REQUIRED WORK:
Lines from the top of the entries down to the line with "Click the 'click to edit' hint text" must be set down exactly as they stand, with both ends retained.
-*-*-
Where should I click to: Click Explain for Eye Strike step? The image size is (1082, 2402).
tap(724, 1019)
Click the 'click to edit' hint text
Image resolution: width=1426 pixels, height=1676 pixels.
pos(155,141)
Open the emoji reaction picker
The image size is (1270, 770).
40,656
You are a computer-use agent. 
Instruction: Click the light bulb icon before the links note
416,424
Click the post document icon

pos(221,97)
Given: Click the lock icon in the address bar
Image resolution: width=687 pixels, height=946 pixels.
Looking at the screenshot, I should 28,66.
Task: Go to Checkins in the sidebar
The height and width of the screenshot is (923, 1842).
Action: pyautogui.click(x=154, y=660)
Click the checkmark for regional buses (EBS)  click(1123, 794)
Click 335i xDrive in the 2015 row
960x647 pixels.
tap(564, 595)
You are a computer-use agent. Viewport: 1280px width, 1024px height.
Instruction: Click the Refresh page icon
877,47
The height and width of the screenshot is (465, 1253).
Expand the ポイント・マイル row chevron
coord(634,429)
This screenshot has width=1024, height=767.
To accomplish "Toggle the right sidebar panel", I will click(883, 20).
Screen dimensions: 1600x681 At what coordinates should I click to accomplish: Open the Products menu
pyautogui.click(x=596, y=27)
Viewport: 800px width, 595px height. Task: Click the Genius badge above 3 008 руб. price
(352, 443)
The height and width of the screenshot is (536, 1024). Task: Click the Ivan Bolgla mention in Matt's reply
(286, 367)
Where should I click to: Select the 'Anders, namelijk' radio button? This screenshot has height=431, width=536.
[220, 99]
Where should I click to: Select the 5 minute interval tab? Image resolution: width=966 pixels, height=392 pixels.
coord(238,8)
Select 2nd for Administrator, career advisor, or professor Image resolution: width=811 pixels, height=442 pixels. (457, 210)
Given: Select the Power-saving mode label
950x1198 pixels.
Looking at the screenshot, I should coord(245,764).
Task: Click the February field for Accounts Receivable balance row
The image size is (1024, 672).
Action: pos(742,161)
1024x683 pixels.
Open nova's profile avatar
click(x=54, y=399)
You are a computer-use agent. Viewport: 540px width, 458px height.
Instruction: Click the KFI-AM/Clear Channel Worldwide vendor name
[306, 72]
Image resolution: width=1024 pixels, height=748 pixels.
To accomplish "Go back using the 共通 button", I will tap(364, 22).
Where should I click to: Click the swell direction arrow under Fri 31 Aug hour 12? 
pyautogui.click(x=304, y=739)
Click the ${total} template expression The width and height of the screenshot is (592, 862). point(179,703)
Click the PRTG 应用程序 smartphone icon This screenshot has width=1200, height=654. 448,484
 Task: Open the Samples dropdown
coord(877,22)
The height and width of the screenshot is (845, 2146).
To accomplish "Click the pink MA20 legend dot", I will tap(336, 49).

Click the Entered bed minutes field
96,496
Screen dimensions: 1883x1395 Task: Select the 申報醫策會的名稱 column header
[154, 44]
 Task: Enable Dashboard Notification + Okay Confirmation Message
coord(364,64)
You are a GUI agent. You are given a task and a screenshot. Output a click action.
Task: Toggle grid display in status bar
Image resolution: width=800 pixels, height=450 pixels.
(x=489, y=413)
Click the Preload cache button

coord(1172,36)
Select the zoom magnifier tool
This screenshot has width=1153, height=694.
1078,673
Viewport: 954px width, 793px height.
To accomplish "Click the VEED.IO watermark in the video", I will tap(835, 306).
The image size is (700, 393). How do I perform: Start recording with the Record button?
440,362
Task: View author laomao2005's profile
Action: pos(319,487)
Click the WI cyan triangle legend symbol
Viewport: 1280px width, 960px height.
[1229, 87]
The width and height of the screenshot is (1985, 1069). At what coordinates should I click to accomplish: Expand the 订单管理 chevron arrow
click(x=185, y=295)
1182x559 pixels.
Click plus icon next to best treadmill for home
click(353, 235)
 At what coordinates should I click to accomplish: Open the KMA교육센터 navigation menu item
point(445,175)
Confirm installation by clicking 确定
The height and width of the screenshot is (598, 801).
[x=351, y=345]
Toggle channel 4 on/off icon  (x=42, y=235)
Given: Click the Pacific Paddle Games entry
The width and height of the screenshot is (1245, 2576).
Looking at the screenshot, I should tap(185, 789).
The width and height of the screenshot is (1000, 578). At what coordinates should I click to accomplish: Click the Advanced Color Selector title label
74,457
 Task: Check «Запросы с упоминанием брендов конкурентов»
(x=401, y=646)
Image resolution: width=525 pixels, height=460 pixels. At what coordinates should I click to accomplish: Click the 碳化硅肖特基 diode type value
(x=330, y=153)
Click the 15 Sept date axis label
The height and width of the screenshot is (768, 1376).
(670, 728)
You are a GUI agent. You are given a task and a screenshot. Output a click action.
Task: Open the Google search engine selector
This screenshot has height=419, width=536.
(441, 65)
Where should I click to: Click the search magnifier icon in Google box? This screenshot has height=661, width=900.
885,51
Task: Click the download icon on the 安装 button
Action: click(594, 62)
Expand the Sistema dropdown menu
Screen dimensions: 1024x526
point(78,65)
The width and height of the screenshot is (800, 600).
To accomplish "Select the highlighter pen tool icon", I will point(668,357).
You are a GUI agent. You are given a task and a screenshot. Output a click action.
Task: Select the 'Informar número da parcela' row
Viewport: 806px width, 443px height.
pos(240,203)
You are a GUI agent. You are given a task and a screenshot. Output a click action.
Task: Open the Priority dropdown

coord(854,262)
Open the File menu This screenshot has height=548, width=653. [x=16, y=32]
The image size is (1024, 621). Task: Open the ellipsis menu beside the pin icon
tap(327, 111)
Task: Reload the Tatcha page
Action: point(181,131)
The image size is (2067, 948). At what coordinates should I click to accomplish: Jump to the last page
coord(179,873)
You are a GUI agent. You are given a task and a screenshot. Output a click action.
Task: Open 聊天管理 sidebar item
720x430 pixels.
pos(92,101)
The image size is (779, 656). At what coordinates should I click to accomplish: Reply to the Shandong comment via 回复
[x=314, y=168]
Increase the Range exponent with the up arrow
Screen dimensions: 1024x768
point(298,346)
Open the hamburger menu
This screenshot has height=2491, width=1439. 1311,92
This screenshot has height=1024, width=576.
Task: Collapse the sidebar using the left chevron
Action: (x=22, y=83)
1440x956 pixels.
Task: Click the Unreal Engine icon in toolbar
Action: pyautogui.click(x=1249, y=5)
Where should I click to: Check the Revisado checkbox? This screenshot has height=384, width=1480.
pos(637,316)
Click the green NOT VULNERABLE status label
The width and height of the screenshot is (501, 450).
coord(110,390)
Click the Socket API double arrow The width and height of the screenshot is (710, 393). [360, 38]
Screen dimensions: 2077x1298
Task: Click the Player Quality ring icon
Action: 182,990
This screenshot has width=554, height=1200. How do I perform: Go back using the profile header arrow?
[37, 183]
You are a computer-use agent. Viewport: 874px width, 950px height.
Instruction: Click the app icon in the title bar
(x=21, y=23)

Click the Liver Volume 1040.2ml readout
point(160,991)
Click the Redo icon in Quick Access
-*-*-
EXERCISE OUTPUT:
Where should I click to: Click Explain for Eye Strike step? The image size is (1082, 2402).
tap(724, 1019)
Click the 'click to edit' hint text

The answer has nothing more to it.